Copy out and return the lines from the one holding "You are a computer-use" to the end of the listing below, both included, omitting the pictures.
::: Entries supplied :::
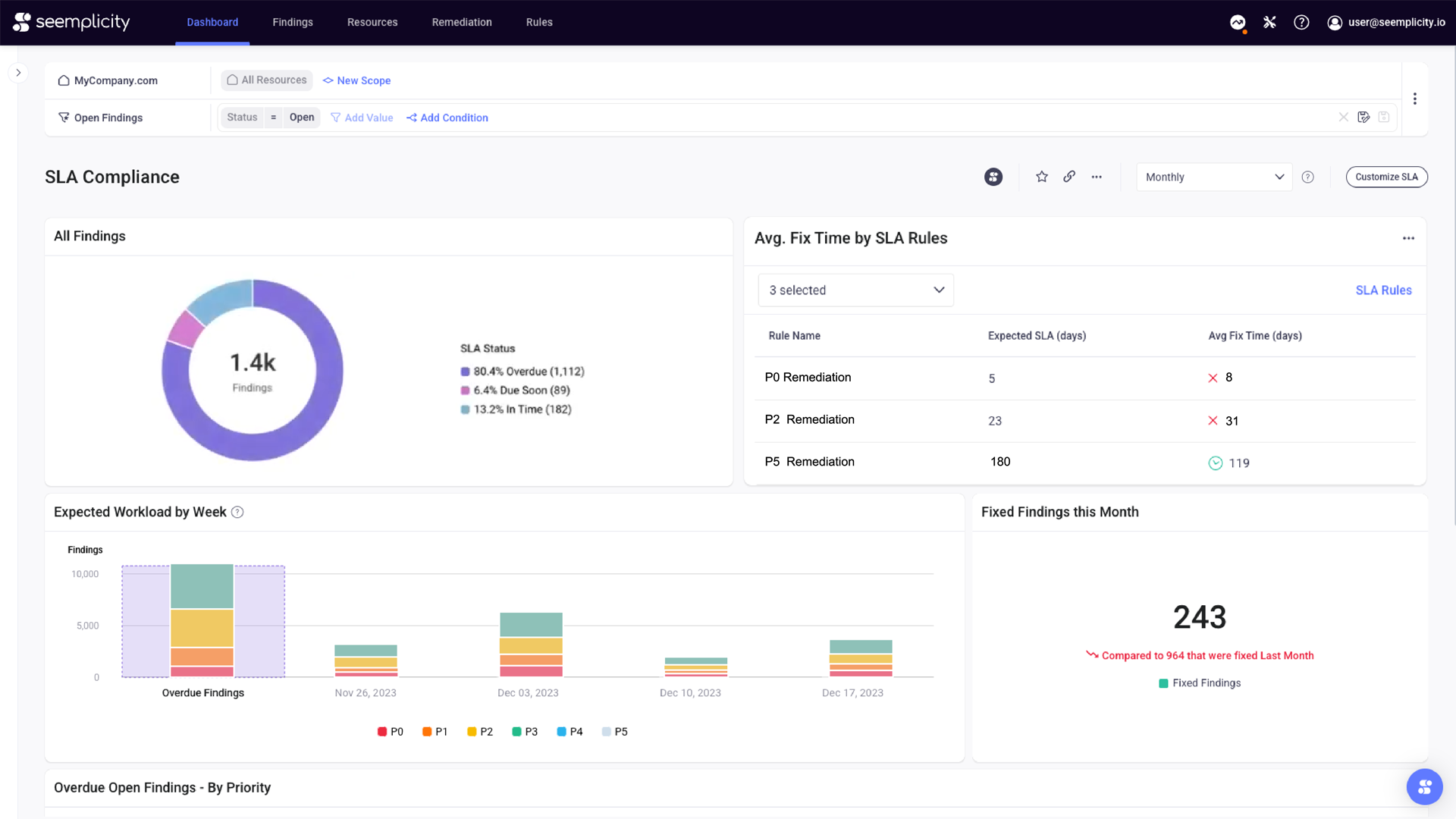1456x819 pixels.
Task: Open the help question mark icon in the top bar
Action: pos(1301,22)
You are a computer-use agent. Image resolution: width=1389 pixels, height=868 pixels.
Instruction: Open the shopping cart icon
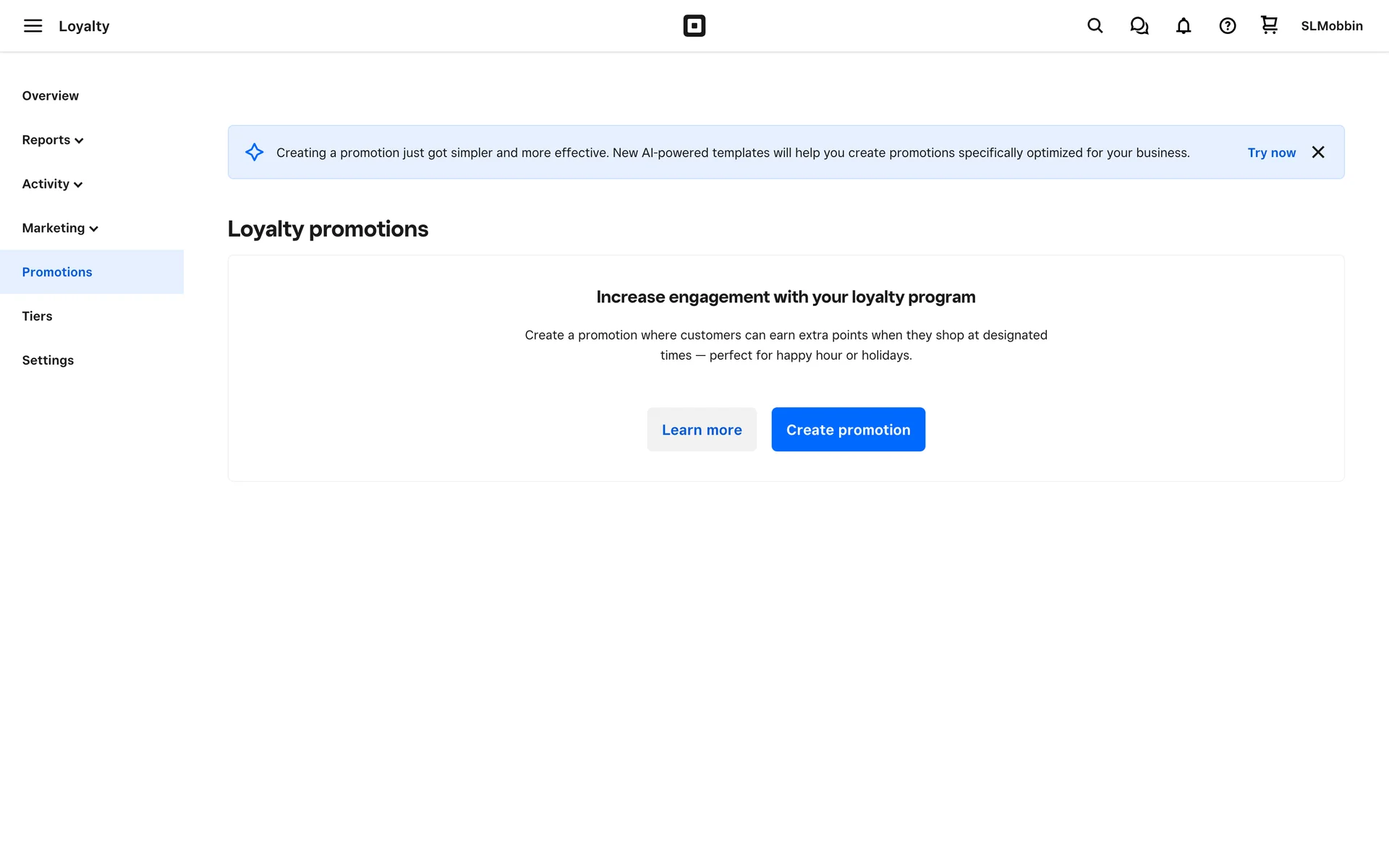pos(1269,25)
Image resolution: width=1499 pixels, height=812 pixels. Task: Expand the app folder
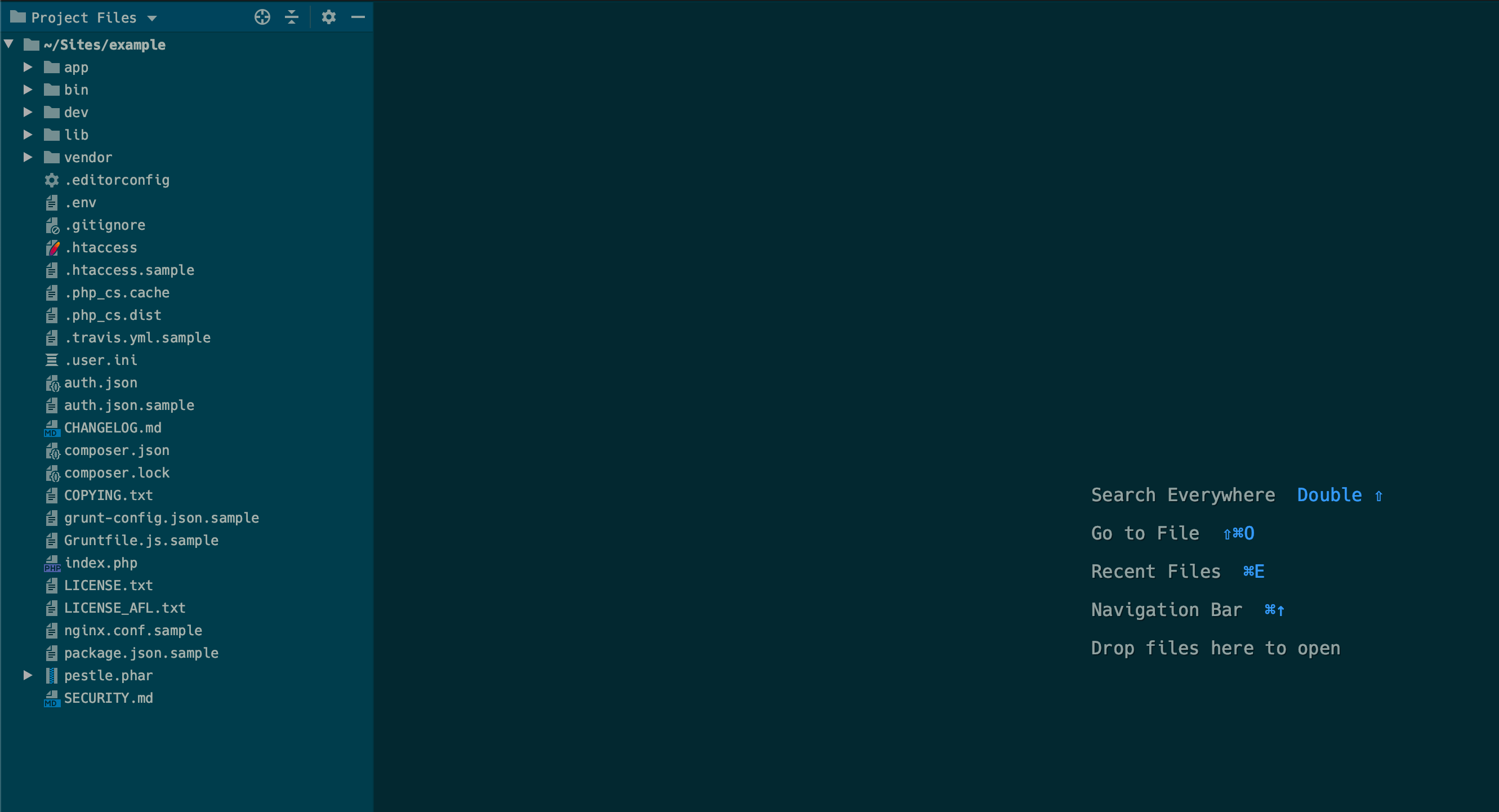pyautogui.click(x=28, y=68)
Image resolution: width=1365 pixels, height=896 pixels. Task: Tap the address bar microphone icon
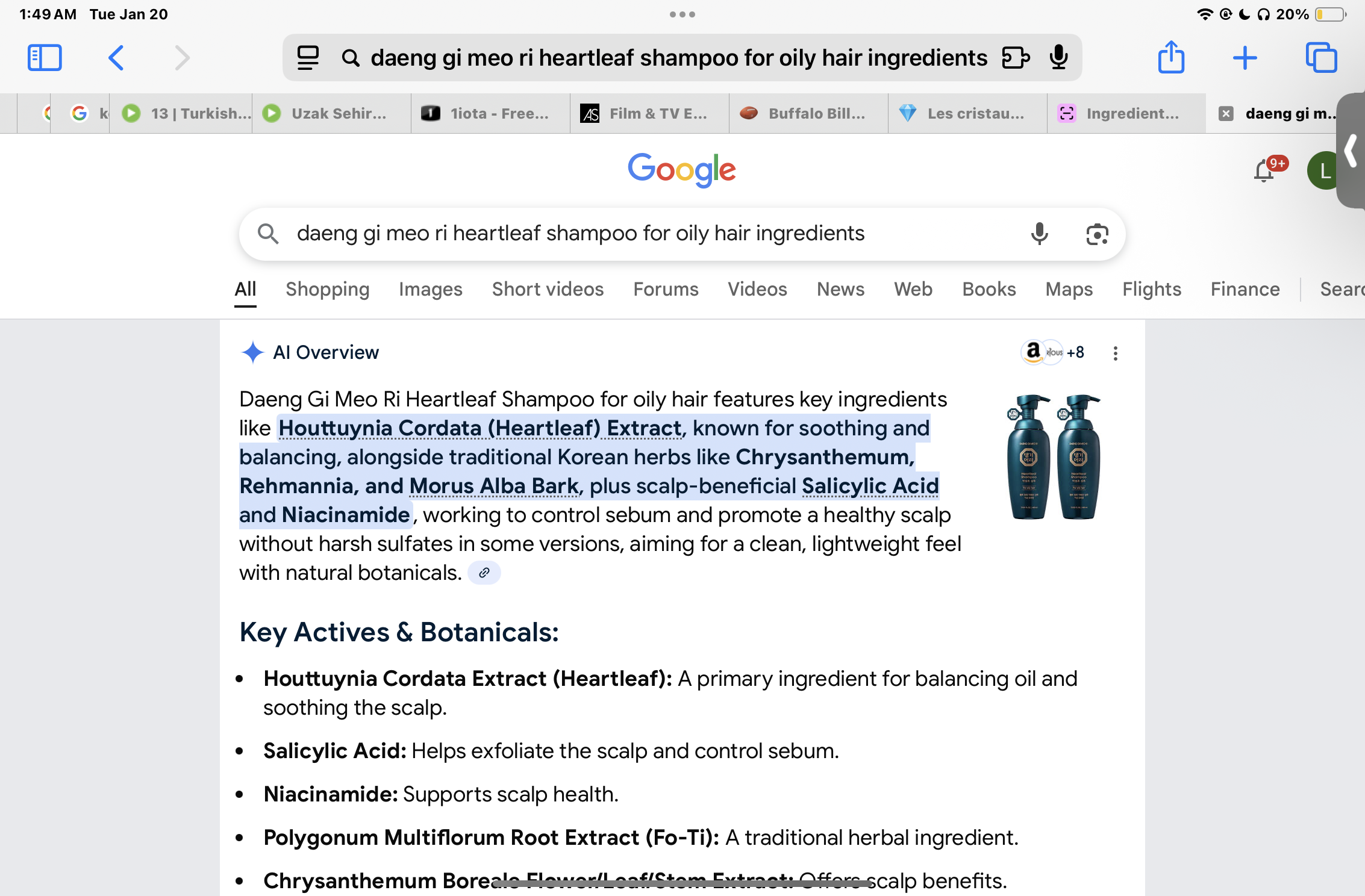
:::
Expected answer.
You are a computer-use agent. Image resolution: width=1389 pixels, height=868 pixels.
Instruction: Open the shopping cart icon
pos(1269,25)
Image resolution: width=1499 pixels, height=812 pixels. Task: Expand the app folder
pyautogui.click(x=28, y=68)
Image resolution: width=1365 pixels, height=896 pixels. Task: Tap the address bar microphone icon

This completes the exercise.